Authors:Smecker-Hane, T. A., Marsteller, B., Bullock, J.
(Univ. of California, Irvine), Cole, A. (Univ. of Tasmania),
Gallagher, J. (Univ. of Wisconsin, Madison)
We report on results a new deep imaging survey obtained with the Hubble Space Telesscope's Advance Camera for Surveys (ACS) and the Wide Field Planetary Camera 2 (WFPC2) that shows the Leo I dwarf spheroidal galaxy (dSph) has a significantly large population of ancient ($> 10$ Gyr old) stars as well as the previously known large component of intermediate-aged stars.
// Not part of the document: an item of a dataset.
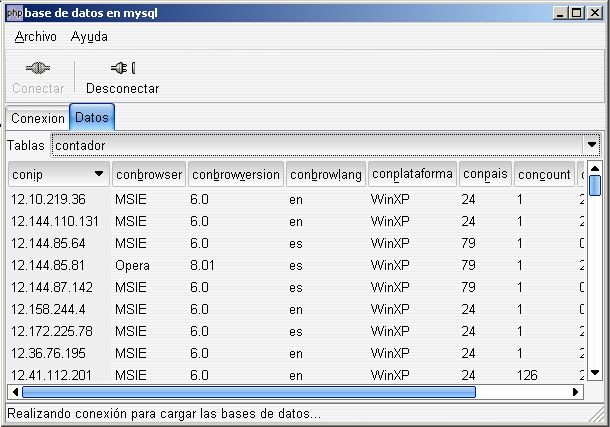
Task: Click the concount column header
Action: (x=544, y=174)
Our new imaging is much deeper than a previous WFPC2 study, which allows us to unabiguously identify the main sequence turnoff of the ancient population and constrain the star formation rate at early times. We determine the galaxy's star formation rate as a function of time from the observed density of stars in the color-magnitude diagram using Padova stellar evolutionary models, and we discuss how our results may help explain the flat age-metallicity relationship we previously inferred from spectroscopy and age-determination of individual red giant stars. This galaxy, an isolated dwarf located at a distance of 270 kpc, lies well outside the dark matter halo of the Milky Way, and its evolution demonstrates that star formation in the Local Group began at roughly the same time shortly after the Big Bang over a wide range of galactic masses.
View poster as pdf.
Author entry (protected)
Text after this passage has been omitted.